Costs & Conflict of Interest: They avoid some of the costs and conflicts of interest inherent in traditional IPOs
Cons of SPACs
Risk: They can have a lot of risk for retail investors.
Time Constraints: There are time constraints in the SPAC process.
Misaligned Incentives: The team responsible for creating the SPAC and taking it public (the sponsor) can make a great deal of money even if the acquired company doesn’t do well after it has gone public, so misalignments with investors can be significant.
Special Purpose Acquisition Companies And The SEC
The SEC has recently opened an inquiry into SPACs and sent letters to Wall Street banks looking for information on their SPACs dealings. They are specifically looking for information on how underwriters are managing the risks involved in SPACs.
Supposedly the letters were sent from the SEC’s enforcement division, signaling that they may be a precursor to a formal investigation. It is suspected that the SEC wanted information on SPAC deal fees, volumes, and what controls banks have in place to police the deals internally. According to one source, they also asked questions regarding compliance, reporting, and internal controls.

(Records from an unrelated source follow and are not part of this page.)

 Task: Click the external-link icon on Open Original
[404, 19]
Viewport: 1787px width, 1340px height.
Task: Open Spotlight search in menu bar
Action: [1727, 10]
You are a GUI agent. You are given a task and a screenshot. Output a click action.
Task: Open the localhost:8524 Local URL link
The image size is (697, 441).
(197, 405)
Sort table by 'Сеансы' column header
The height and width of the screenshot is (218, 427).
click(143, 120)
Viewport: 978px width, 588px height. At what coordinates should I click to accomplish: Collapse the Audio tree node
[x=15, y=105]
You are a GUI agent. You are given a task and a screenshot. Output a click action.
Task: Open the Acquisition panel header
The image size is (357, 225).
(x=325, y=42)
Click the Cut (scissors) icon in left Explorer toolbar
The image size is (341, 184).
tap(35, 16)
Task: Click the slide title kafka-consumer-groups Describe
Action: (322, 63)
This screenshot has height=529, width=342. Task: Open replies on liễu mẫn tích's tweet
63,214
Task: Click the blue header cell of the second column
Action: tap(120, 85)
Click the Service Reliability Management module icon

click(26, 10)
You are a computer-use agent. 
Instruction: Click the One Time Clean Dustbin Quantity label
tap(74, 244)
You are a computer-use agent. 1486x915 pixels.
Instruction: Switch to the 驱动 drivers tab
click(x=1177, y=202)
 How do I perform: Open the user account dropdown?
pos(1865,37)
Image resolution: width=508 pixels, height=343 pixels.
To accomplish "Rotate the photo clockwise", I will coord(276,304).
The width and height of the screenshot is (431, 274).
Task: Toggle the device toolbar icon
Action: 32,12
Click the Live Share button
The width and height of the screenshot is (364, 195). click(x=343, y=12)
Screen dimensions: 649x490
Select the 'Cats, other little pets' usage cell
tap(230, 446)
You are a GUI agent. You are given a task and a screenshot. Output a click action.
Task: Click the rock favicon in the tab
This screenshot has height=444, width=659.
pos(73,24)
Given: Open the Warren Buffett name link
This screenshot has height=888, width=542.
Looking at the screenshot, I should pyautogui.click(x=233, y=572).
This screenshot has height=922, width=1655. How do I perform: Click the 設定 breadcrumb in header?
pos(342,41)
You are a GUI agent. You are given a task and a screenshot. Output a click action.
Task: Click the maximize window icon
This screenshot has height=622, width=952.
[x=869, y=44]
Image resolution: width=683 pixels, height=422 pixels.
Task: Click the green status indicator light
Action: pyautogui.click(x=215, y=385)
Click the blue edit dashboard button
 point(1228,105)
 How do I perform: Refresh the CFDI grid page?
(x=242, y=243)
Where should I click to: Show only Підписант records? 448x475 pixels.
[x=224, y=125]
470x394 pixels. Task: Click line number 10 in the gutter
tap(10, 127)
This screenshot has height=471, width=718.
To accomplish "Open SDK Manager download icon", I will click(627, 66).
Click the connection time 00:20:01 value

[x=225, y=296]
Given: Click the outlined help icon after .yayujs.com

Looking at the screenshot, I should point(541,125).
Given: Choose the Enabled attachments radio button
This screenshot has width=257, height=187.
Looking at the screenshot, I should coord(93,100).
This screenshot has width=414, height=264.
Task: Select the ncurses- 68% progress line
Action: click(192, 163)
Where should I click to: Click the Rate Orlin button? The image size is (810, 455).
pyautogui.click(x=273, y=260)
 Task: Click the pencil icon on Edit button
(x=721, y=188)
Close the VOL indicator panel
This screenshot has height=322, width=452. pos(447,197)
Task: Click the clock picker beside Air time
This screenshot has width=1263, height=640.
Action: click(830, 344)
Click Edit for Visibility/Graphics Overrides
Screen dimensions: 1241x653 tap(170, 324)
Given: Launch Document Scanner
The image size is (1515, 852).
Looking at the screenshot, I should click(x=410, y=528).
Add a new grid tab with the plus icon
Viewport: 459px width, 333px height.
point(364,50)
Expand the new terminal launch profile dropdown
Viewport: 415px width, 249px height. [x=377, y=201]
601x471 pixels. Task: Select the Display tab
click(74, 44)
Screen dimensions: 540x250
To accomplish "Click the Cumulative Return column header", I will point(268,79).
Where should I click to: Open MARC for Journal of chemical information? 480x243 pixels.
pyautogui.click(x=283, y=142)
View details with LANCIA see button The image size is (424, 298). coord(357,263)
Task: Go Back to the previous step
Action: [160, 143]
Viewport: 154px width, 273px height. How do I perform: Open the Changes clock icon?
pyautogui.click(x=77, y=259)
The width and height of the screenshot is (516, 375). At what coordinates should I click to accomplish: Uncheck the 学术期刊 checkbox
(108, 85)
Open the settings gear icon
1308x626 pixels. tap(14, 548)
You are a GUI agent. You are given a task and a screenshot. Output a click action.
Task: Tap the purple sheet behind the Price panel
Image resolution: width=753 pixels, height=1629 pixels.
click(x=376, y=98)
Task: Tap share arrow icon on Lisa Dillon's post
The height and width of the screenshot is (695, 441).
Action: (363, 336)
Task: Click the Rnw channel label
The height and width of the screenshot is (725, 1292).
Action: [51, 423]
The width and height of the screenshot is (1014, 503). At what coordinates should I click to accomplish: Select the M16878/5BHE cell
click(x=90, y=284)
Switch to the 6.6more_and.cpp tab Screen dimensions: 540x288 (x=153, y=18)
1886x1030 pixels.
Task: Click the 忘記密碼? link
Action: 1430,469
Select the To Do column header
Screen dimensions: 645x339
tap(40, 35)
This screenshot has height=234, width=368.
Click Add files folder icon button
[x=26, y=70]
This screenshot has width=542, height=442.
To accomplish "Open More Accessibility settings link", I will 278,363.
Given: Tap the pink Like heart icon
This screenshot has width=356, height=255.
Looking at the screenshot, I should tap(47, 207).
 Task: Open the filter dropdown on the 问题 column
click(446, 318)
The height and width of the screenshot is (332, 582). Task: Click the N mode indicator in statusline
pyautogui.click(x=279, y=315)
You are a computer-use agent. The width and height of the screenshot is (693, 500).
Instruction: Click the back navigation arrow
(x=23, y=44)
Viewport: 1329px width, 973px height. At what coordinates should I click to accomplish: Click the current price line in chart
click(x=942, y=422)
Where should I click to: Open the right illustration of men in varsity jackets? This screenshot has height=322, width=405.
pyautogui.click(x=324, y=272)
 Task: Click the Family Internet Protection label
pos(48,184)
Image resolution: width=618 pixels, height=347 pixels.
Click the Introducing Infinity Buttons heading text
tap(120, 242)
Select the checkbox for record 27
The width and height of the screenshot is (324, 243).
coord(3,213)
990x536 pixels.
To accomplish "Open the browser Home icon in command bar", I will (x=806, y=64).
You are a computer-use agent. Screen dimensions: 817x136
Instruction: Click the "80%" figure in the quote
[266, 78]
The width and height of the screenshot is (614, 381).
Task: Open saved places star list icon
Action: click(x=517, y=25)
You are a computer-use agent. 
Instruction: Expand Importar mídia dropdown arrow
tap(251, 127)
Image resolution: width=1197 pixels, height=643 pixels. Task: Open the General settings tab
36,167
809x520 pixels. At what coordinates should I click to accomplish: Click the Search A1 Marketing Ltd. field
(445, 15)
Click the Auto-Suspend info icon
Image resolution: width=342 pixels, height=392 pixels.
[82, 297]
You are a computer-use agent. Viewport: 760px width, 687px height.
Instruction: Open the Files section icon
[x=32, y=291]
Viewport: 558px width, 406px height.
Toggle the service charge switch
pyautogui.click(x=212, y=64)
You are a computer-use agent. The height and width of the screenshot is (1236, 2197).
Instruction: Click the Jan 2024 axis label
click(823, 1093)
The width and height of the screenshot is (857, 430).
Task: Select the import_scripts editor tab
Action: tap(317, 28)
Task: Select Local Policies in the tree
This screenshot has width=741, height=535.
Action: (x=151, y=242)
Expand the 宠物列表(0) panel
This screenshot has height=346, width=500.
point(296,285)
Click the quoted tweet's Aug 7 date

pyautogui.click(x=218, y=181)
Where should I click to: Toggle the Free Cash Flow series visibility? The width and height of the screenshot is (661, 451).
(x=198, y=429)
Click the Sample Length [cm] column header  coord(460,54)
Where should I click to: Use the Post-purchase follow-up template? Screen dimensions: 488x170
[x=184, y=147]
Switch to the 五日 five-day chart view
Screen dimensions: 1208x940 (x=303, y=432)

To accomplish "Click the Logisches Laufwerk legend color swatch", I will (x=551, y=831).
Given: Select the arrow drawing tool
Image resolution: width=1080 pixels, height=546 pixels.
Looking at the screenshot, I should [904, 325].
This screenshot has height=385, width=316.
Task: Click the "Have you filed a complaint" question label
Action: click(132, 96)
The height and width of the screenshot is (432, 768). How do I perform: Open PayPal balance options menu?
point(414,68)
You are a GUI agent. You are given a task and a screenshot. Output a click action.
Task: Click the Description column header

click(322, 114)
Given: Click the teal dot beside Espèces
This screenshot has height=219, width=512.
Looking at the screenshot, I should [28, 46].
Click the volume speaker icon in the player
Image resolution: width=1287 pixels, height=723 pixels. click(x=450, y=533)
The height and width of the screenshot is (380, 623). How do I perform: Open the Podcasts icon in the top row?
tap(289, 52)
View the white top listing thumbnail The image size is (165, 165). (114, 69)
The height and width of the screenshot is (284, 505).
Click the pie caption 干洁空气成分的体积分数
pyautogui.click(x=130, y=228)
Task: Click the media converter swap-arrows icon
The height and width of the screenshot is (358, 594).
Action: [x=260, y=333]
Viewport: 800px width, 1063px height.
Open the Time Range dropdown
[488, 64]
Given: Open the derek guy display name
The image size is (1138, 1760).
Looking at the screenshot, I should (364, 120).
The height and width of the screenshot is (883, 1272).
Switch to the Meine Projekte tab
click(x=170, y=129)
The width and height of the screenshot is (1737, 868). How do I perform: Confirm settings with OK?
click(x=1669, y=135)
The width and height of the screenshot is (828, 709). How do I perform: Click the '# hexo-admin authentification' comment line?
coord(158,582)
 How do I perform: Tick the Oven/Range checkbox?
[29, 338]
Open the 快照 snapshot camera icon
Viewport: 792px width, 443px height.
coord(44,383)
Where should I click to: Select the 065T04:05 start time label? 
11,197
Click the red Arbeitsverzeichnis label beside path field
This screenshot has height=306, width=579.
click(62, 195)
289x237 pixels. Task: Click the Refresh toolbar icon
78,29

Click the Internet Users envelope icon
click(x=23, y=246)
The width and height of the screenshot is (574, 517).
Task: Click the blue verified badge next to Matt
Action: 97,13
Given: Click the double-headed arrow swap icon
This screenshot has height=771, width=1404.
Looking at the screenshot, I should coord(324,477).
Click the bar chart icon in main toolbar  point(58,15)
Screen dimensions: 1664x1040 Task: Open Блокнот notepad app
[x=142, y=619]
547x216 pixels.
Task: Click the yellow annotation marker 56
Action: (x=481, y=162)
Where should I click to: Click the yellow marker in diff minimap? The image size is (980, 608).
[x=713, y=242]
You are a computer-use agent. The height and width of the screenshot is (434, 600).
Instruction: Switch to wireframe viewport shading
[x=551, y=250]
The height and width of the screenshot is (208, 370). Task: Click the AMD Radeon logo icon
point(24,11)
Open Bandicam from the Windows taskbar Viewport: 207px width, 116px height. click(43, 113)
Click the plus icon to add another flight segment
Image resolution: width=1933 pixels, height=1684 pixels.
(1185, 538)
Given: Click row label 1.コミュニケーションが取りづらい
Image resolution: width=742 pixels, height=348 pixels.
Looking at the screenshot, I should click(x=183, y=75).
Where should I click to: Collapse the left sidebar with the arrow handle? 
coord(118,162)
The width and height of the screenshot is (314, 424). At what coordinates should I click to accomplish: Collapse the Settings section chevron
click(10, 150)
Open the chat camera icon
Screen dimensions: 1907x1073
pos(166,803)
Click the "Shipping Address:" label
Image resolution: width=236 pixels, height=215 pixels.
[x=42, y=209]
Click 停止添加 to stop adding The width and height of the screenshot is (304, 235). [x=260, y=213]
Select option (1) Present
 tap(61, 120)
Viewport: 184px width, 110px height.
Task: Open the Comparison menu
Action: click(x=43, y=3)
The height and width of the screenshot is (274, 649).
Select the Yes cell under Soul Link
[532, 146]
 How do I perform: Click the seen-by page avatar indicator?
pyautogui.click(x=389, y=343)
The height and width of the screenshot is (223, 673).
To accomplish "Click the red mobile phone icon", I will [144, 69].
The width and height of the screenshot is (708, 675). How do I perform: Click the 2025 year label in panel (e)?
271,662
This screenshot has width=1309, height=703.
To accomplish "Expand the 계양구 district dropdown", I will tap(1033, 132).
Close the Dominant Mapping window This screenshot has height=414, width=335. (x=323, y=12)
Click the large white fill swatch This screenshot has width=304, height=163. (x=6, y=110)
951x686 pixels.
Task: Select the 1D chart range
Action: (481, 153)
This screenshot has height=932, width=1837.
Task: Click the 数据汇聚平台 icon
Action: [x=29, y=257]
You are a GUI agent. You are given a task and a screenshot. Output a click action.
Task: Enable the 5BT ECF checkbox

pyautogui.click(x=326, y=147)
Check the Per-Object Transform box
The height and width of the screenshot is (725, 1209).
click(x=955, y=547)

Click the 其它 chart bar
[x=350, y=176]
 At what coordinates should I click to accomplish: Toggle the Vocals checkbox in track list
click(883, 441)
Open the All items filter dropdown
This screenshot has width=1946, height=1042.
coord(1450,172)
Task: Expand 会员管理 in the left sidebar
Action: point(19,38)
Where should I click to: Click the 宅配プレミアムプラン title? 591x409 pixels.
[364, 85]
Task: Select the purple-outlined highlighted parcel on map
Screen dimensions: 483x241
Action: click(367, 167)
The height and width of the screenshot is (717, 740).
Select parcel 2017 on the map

Another Option For Going Public
Now that you know what SPACs are as well as some pros and cons of SPACs and traditional IPOs, you should understand the third option for going public: a direct listing.
Direct listings have been gaining in popularity recently as well. Recent changes to the regulations for direct listings have made them an even more popular way to go public. In a direct listing, no new shares are created and only existing shares are sold. Also, there are no underwriters involved in a direct listing.
After the recent changes were made to the regulations for direct listings, well-known venture capitalist Bill Gurley said on CNBC:
“I can’t imagine, in my mind, when you can do a primary offering through a direct listing, why any board or CEO or founder would choose to go through this archaic process that has resulted in massive one-day wealth transfers straight from founders, employees and investors to the buy side.”
Choosing the way to take a company public depends on a variety of factors, as well as weighing the pros and cons of each option. So, if you were going to take a company public, which do you think you would choose; a SPAC, traditional IPO, or direct listing? Which do you think is best for you as an investor?